I woke up this morning with an earwig. I know that sounds pretty gross, but it is not some bug that crawled into my ear while I slept, but rather a song that is stuck in my head and I can’t get it out. All of us have been plagued with these things; some catchy jingle, a song you heard in passing or maybe a song you really enjoyed at first but now it has become annoying. My earwig this week is a song from Australian artist, Gotye called “Somebody that I use to know”. In one week of television I heard this song three times; on American Idol, The Voice and performed live on Saturday Night Live. Now before you worry about my television viewing habits, I was not really watching any of these shows. They were on in the background while I was reading, but the song still came through and penetrated my mind. So here I sit, a week later, and I am still mumbling it, the tune rolling in my brain as I fumble the words, trying to remember the chorus. Maybe it was the cool way the song starts out with a guy playing the xylophone (who knew when we were just kids, all banging around on our little "drag behind us xylophone" that one day it would be featured on a hit song – kind of like the cowbell - but that is a different post). I don’t really know why these things stick in our heads, but somehow they plant themselves deep in the back of our minds in our subconscience and we can’t get them out. (I realize by now, for some of you, your curiosity has gotten the best of you and you have jumped over to youtube to hear this song but I warn you, If you make it through to the chorus, it will be stuck in your head!).

This got me thinking about all of the other things that are stuck in my head; things that I have not been able to erase or forget. I am not talking about that REO Speedwagon or Cars song from 1983; but all of the off-handed, hurtful and discouraging words that I have internalized down through the years. From the coach who shouted, “You will never be good enough” to my middle school teacher’s comments to my parents that "my attention span problems will keep me from ever being successful". Like an earwig; we all have those comments from our past stuck somewhere in our heads and some have even made their ways to our hearts. They usually come creeping out during times of self –doubt, or times when we are struggling and if we are not careful they get put on “repeat” and we start believing them.

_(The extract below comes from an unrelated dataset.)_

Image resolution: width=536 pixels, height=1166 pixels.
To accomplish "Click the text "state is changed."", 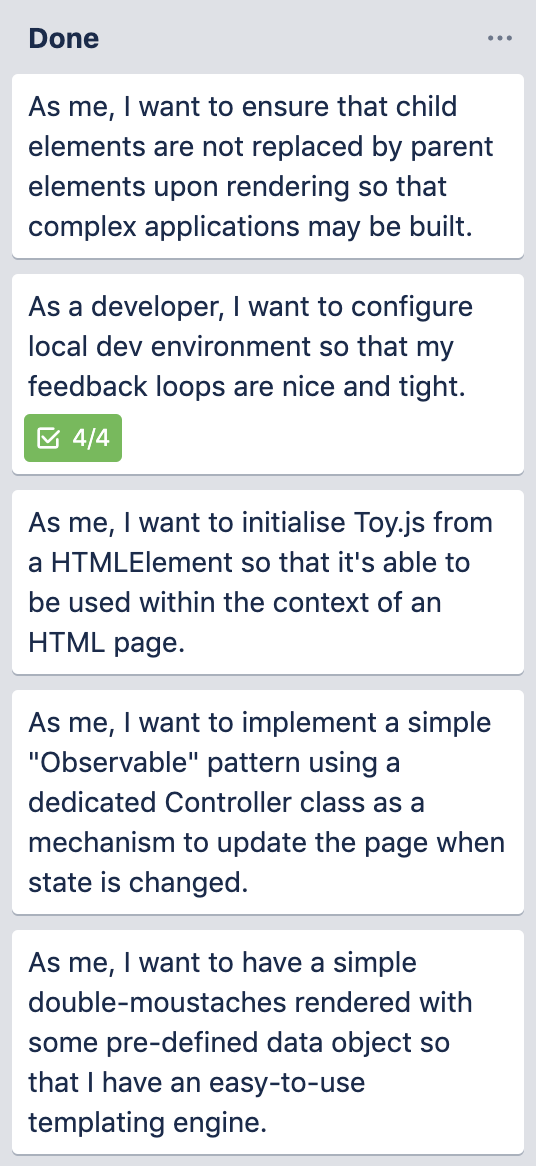I will (138, 883).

I have found the best way to get rid of an earwig is to replace it with something else. This morning I am listening to Casting Crowns, “Who am I” to help remind myself that I should be overwhelmed by the love, grace and forgiveness of God. (go ahead and click over and listen to the words) As I meditate on the words to this song, it is hard for me to even recall that song that was stuck in my head, much less all the hateful comments from my past that plague me. The Bible is full of the promises of God to His children; and as we read, meditate and listen to these promises, those words from our past can't help but grow distant. The Apostle Paul tells us that we are transformed by the renewing of our minds, and as we meditate on God’s word and it’s truth for us, our lives are transformed. I want to encourage you to stop letting those “earwigs” from your past determine your future. Replace them with the promises of God and let the Holy Spirit make those truths a reality in your life.

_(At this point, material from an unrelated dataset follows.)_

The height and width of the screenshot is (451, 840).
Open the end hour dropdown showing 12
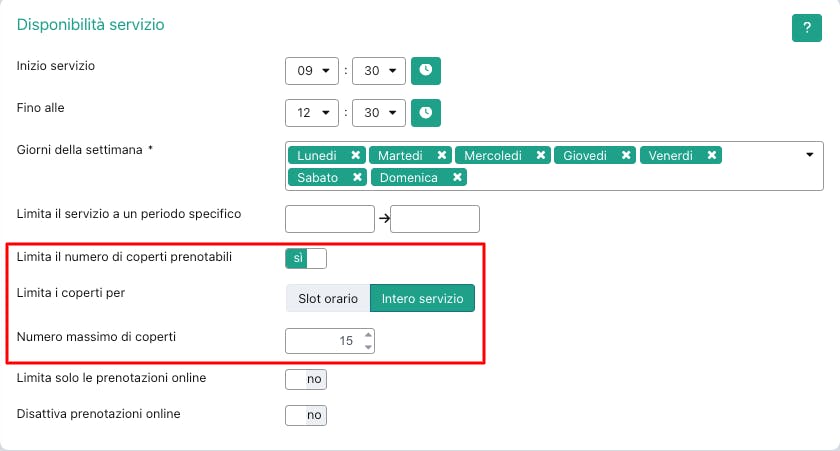point(312,112)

Writing My First Church Blog.

posted by Rusty Guenther

"Better to be thought a fool, than to speak and remove all doubt"

That quote that has been attributed to Mark Twain, is the first thought that came to my mind when we discussed my writing a blog for the churches new website. It is not that I don’t love sharing my opinions and thoughts – who doesn’t? It is just the idea of having to put my thoughts into a coherent structure that I struggle with. I am the poster child for ADD and it takes every ounce of trained self-discipline (and much help from the Holy Spirit) each week to be able to keep my focus on my sermons and Bible studies; and now a Blog? I wish I could tell you that each week you will be able to click on this page and gain some great wisdom and insight, or maybe some spiritual nugget, or at least a good quote to put as a facebook status to impress your friends; but I make no promises. What you will get is the jumbled up, random thoughts that I am wrestling with that day, or week – or it might just be something from left field that my ADD mind has grabbed ahold of and won’t let go until it is regurgitated. Can you say regurgitated on a church blog?

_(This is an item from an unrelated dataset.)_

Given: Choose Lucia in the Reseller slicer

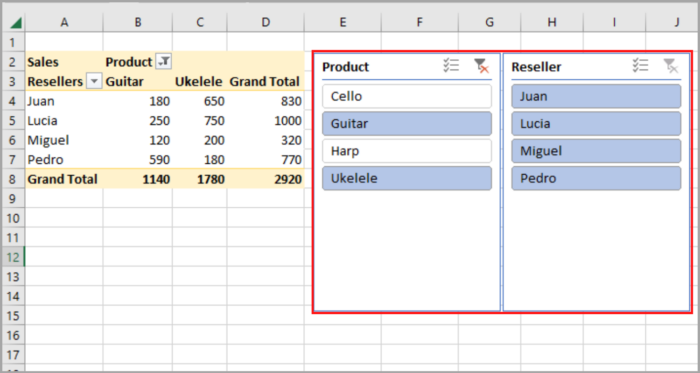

As a young minister, many years ago – but not that long ago, I tried to soak up all of the advice I could get from those who came before me. I observed, asked a lot of questions and mostly learned from the kind correction I received after messing something up. One of the things I noticed is that when I came into the ministry in the mid 80’s the perception of those serving as Pastors and Ministers was changing. For several generations, congregations placed their ministers on a pedestal, in lofty regard. There was a sort of disconnect between those serving and the people they served. I am not saying they did not minister and reach out to their congregations with passion and devotion, there was just an invisible barrier constructed. I understood this better when one of my seminary professors encouraged us to never use personal illustrations in our messages or studies. His reasoning was that this could cause the congregation to de-mystify, or humanize the Pastor, and that somehow this would devalue the message. I think it must have been a generational thing. This was one piece of advice I never subscribed to.

I firmly believe in transparency and openness and I love sharing about my mistakes, struggles, questions and concerns with the body of Christ. I struggle as a parent, as a husband, as a son, as a friend and especially as a Pastor. I say all of this to help you understand that if you check back here each week to read this blog; you are going to find the random thoughts and struggles of a fellow traveler. You will find someone trying to live a genuine and real faith in a hurting, messed up world; someone on a journey of discovery. An inner discovery about myself and a deeper discovery of the grace, mercy, forgiveness and salvation, I have been blessed with. The only promises I will make is to be open and honest and to try and not prove Twain’s quote true. Some of these blogs might be short and pithy, some may be longer than you have time to read, but I promise you that all of them will come from my heart. I hope you will join me on this journey!